第1770話:キアビム・リーゲット〜崖下〜
「おっと、危ない危ない」
ロープを垂らして降りる。
ここは大地の裂け目、そこに降りた人はいないと聞いて来た。
その底には何があるのか色んな話がまことしやかに囁かれているのだが、誰も本当のことは分かっていない。
そこで俺が降りて何があるのかを調べに降りているという訳だ。
まぁ、酒の席での大言壮語と言ってもいいぐらいの大口が原因となっている訳なのだが……
無限に長いロープを用意して、それにフックを引っ掛けてそれを頼りに降りていく。
死んでもおかしくはないと止められたりもしたのだが、言ってしまったからにはやらないことはない。

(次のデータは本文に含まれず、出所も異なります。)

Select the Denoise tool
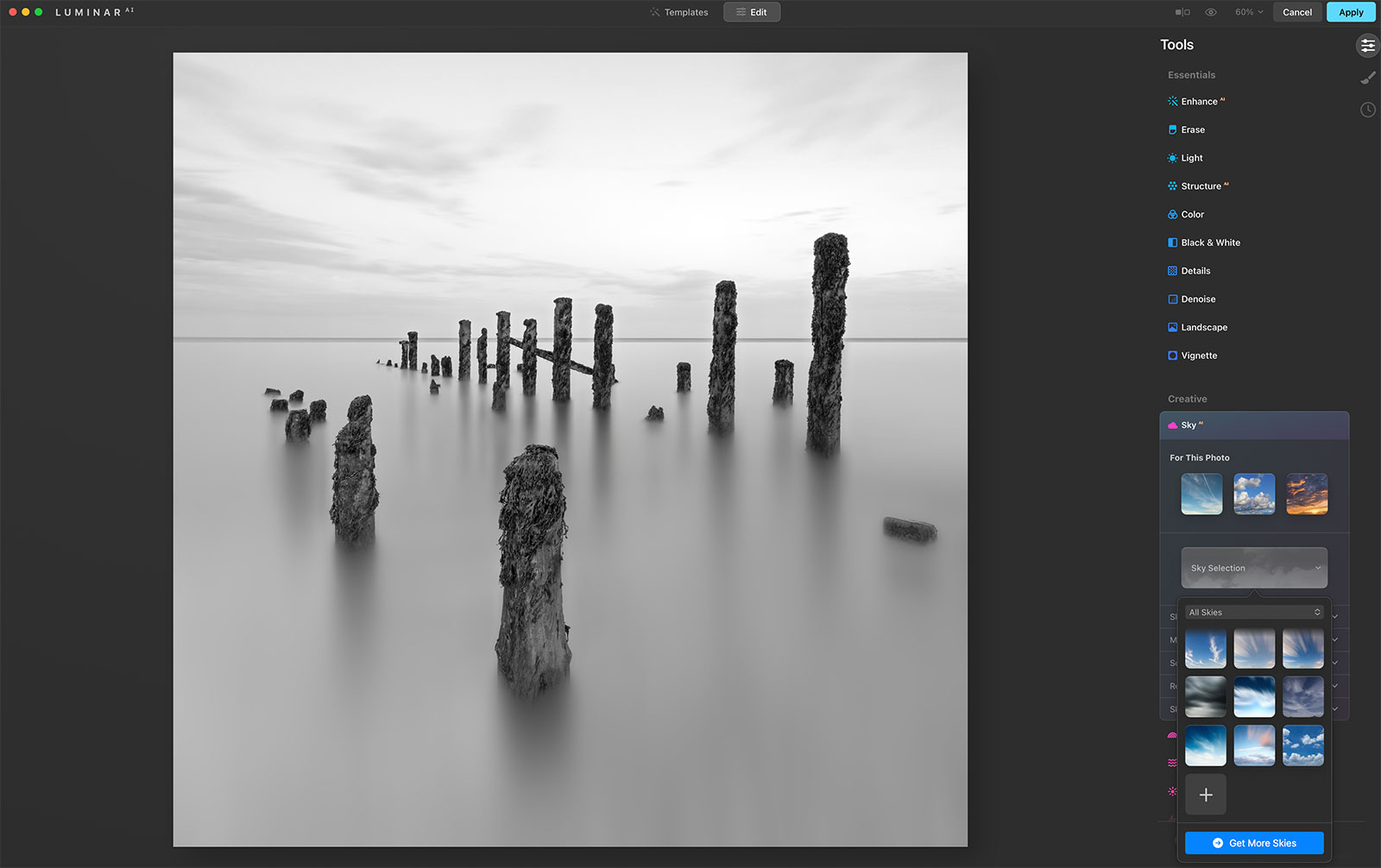Viewport: 1381px width, 868px height. click(1198, 299)
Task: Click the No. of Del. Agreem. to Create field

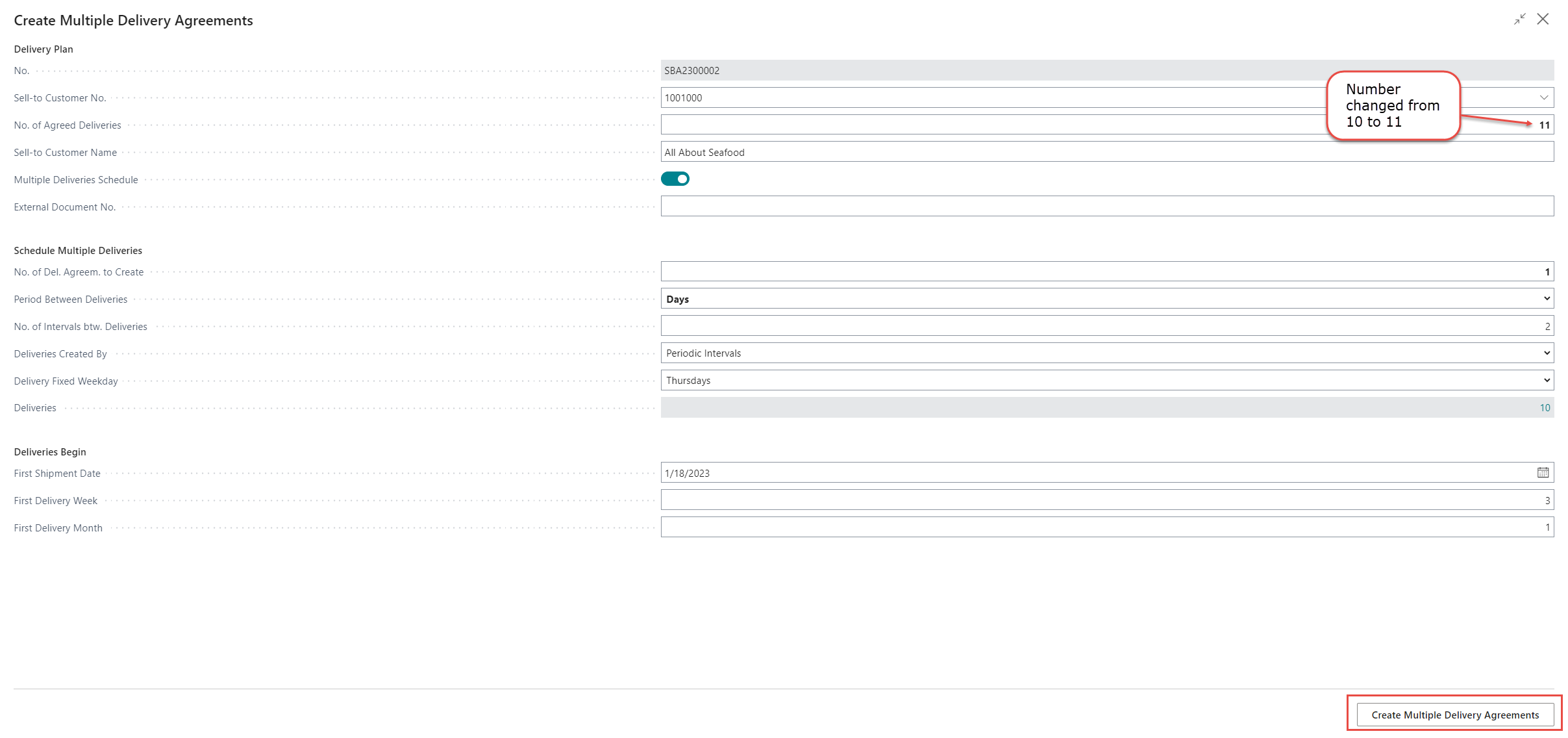Action: coord(1106,272)
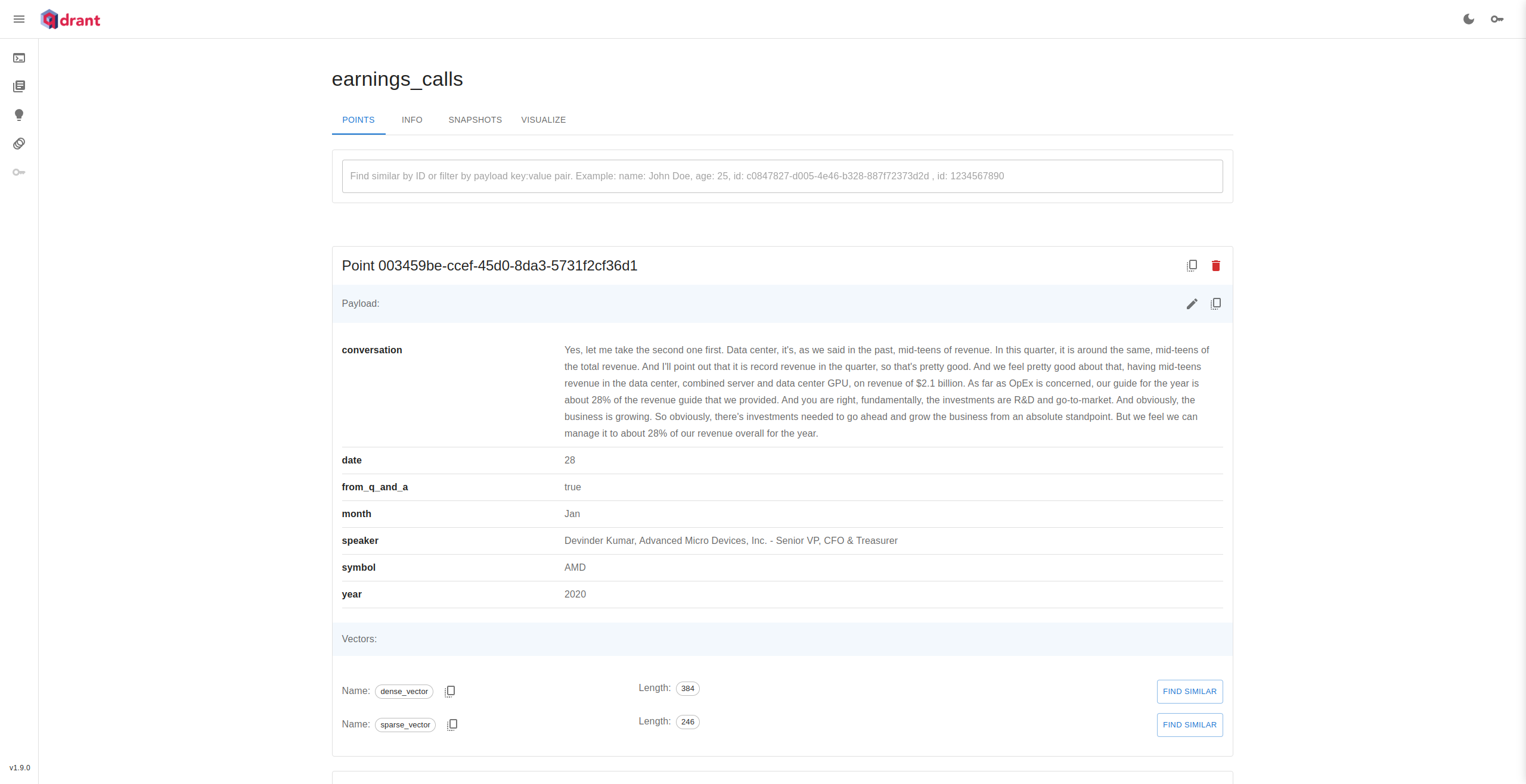This screenshot has height=784, width=1526.
Task: Open the Collections sidebar icon
Action: click(x=19, y=86)
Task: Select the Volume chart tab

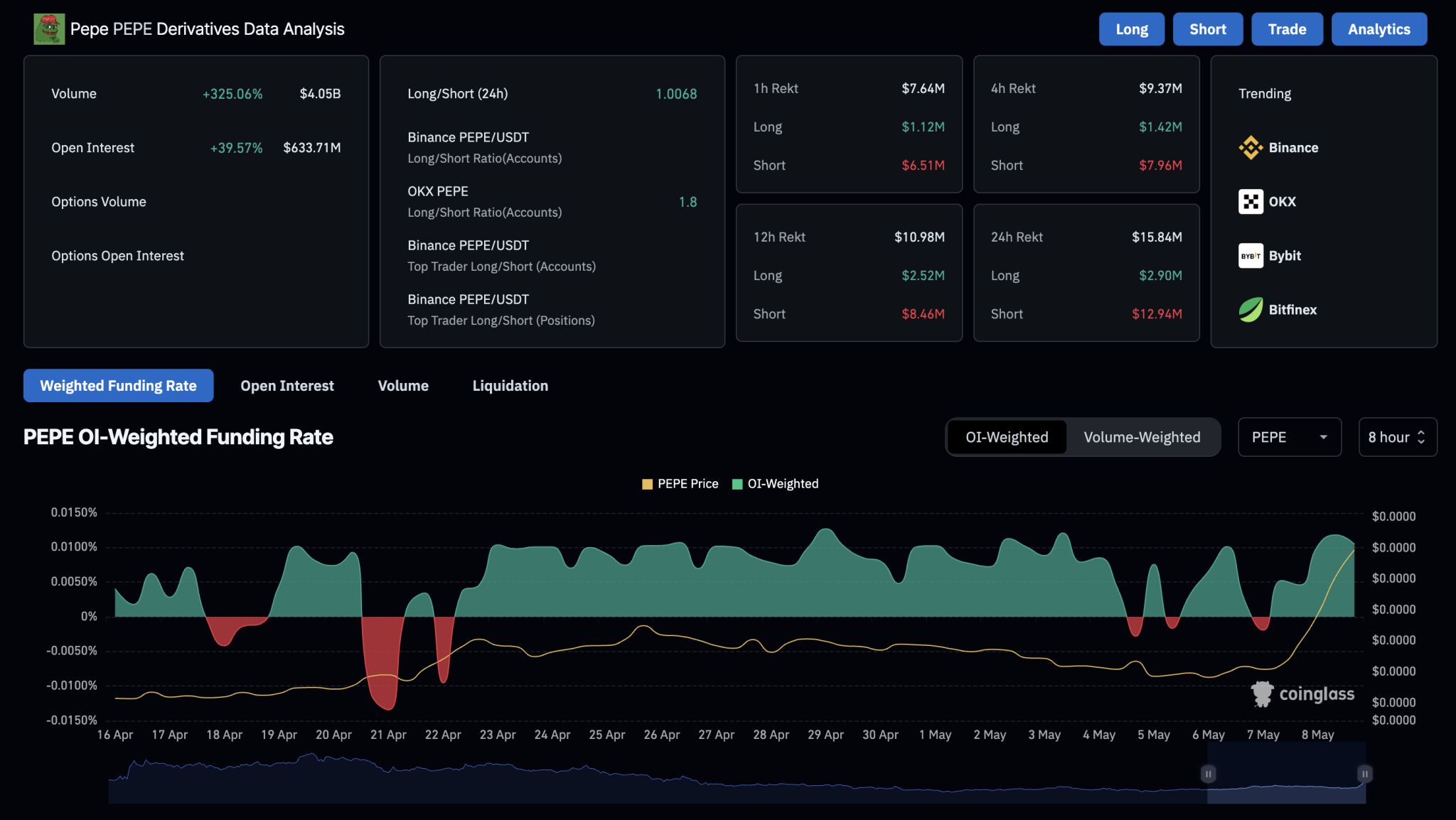Action: (403, 386)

ロープ一本でこんな場所に降りてるのはそんな理由で、上を見てみる。
すでに地上は遠く、見える光は小さい。
それでもまだ底の方が遠いような気がする。
大丈夫、まだ行ける。
すでに壁は見えないぐらい暗く、持ってきたライトの明かりの範囲だけしか見えないが、底まで光は届いていない。
ついに上に光が見えなくなった。
単純に光が届かない深さになったのか、夜になったのかわからない。
そろそろキツくなってきたし、一旦休むか。
ロープに引っ掛けて展開できるハンモックを開いてそこに腰を下ろす。
そろそろ底に降りられるかどうかよりも、もし底にたどり着いた時にどうやって戻るのかを考えた方がいい気がしてきた。